▸ **TRECHO DO TEXTO**:
==========

A participação da mulher no contexto político nacional constitui uma das maiores vitórias do feminismo no Brasil, liderado por Bertha Lutz, fundadora da liga para a Emancipação Intelectual da Mulher (1919), mais tarde substituída pela Federação Brasileira para o Progresso Feminino.
O voto feminino, porém, já era objeto de cogitação no alvorecer da República, como recorda M. F. Pinto Pereira, com longa apreciação do debate travado em torno do assunto, no seio da Assembléia Geral Constituinte (cf. “A Mulher no Brasil”, ed. 1916, págs. 131-148).
Esse ideal feminista somente se concretizou através da Revolução de 30, com a edição do Decreto nº 21.076, de 24 de fevereiro de 1932 que criava a Justiça Eleitoral, entre outras providências, e ampliava o corpo político da Nação, para incluir, no contingente dos eleitores, as mulheres, embora dispensadas da obrigação de alistamento e do voto, exceto aquelas que exerciam função pública remunerada, como constou, aliás, da Constituição Federal de 1934 (art. 109).

==========

Entradas de dados extraídas:
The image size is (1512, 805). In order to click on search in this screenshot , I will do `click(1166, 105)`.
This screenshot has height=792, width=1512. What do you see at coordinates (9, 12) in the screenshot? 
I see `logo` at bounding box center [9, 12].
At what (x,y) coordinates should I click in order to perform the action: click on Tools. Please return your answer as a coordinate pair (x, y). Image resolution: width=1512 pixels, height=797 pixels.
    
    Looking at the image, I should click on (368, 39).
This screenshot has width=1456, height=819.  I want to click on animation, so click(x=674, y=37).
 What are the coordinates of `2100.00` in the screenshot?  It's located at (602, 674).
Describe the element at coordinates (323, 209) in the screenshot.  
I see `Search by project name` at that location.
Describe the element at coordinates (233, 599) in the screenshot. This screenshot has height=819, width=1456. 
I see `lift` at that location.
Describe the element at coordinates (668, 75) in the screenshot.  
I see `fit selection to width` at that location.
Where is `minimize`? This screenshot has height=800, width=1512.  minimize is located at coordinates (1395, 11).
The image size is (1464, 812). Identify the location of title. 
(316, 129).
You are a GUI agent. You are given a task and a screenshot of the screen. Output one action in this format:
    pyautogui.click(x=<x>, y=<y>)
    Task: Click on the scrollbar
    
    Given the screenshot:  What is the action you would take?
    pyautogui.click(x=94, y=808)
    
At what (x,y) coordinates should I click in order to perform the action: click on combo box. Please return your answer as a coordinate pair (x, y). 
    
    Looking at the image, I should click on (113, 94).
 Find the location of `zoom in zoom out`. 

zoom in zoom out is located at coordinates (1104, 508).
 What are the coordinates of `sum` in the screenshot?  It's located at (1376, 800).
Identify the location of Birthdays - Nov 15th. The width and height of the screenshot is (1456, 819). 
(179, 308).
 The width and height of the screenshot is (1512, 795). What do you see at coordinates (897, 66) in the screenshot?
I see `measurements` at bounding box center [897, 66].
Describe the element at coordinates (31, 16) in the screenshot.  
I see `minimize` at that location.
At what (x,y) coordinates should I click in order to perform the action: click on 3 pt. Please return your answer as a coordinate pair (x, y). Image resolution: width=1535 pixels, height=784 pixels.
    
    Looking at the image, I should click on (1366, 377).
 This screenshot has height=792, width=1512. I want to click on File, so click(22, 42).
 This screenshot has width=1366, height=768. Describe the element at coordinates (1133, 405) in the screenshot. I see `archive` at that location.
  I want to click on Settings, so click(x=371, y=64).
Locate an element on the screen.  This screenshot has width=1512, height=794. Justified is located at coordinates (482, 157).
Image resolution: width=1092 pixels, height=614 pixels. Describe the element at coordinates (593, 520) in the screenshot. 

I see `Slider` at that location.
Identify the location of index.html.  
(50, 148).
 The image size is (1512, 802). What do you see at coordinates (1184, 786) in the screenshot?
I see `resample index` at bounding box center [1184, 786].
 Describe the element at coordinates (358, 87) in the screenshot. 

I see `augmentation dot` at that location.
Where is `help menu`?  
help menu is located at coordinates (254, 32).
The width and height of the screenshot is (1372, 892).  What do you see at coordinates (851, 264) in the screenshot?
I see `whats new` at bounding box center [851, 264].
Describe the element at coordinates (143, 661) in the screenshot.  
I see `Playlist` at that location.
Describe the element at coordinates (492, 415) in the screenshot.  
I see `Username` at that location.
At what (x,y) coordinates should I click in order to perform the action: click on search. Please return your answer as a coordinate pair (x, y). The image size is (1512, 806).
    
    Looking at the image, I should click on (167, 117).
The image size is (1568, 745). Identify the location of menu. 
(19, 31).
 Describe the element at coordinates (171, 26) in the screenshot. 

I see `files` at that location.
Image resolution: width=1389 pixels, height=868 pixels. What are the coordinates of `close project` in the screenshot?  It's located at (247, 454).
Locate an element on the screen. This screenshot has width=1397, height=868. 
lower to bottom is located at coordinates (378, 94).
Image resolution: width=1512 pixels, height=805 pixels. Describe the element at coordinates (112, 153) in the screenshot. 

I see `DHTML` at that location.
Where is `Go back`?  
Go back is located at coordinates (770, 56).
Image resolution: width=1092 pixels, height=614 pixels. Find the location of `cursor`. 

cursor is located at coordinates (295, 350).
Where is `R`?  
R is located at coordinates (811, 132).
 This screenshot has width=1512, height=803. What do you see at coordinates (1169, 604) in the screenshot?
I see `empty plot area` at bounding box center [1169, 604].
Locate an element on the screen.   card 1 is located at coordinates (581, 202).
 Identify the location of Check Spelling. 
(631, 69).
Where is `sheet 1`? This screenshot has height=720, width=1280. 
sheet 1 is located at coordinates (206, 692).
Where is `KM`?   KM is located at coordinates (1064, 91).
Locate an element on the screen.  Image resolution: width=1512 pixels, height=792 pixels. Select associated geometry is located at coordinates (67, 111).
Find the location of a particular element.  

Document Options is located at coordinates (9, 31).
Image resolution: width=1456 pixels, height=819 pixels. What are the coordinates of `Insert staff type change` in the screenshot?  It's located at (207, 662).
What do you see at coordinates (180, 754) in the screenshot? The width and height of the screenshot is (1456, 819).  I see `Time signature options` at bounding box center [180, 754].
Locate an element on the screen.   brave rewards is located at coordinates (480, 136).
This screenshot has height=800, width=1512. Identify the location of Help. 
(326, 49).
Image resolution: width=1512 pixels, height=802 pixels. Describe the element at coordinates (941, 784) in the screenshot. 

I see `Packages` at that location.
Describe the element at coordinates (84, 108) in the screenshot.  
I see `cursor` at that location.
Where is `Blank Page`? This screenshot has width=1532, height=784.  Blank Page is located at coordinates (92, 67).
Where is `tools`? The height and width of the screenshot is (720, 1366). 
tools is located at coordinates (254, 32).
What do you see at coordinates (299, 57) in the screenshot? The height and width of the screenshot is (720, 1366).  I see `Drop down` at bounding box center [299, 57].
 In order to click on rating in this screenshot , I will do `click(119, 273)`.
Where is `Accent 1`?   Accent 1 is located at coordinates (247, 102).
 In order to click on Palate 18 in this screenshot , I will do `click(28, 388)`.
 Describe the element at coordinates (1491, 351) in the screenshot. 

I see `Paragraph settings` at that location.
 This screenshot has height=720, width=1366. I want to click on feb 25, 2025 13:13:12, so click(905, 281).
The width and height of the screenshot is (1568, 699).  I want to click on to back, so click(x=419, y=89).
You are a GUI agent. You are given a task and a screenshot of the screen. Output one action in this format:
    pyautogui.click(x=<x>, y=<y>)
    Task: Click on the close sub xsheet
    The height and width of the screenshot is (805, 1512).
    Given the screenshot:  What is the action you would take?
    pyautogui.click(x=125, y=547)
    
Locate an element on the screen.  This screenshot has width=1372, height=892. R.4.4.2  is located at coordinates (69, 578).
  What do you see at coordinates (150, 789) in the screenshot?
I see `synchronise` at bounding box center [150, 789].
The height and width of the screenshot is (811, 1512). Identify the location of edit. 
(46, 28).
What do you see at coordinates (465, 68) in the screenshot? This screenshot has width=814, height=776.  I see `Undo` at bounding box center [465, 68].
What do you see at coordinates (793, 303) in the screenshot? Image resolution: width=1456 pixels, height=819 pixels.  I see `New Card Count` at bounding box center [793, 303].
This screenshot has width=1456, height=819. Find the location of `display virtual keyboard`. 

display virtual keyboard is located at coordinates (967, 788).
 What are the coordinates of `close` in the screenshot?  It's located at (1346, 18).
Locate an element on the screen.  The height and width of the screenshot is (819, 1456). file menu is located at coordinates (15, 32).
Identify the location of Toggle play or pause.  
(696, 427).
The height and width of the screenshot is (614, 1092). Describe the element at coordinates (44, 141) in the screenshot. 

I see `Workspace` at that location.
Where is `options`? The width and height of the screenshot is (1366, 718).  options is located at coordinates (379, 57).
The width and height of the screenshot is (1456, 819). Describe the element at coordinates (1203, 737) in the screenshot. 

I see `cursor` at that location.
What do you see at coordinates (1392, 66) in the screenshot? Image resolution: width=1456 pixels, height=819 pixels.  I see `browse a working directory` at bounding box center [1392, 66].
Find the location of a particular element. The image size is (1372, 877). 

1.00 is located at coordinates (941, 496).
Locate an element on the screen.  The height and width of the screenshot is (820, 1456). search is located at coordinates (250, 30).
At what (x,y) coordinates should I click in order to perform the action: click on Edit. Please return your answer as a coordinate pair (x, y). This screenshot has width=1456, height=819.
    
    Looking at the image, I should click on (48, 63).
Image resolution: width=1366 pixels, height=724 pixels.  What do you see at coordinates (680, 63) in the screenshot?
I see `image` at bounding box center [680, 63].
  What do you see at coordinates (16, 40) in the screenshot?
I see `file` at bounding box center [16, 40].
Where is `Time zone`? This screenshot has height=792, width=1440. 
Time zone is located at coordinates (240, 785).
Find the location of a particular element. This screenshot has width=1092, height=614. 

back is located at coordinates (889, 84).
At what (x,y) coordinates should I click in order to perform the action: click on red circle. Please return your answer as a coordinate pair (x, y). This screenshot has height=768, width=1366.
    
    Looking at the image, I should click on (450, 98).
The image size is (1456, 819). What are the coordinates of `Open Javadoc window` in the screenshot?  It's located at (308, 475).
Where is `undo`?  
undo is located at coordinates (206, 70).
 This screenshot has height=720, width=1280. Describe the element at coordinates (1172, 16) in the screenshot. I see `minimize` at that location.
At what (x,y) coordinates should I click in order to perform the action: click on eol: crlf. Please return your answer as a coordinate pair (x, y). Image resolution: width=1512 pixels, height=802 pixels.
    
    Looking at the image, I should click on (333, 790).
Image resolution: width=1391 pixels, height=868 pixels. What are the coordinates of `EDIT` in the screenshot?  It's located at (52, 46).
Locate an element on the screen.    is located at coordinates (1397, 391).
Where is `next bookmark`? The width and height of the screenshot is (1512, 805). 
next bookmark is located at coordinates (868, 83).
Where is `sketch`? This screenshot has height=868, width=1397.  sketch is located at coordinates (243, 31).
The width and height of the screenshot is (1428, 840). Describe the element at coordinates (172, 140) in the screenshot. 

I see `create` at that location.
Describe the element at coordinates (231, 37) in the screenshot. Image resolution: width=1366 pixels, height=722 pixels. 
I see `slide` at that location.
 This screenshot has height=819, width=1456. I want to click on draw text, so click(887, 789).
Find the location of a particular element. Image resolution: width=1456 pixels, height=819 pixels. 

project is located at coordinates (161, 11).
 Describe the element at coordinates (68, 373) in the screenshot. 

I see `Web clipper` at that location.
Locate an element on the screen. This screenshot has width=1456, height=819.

==========

▸ **O PEDIDO**: Retome o texto sobre o voto feminino no Brasil a partir do ponto em que ele termina. As entradas foram tiradas de outra fonte.

▸ **RESPOSTA ESCRITA**:
A presença feminina, nos pleitos eleitorais, já foi objeto de adequado exame na edição anterior desta coluna, cabendo alguns aditamentos, àquela matéria, no que respeita à Justiça Eleitoral, que na expressão do Min. Edgard Costa, “passou a ser uma das garantias, senão a maior, da verdade eleitoral” (cf. A Legislação Eleitoral Brasileira, Rio de Janeiro, 1964).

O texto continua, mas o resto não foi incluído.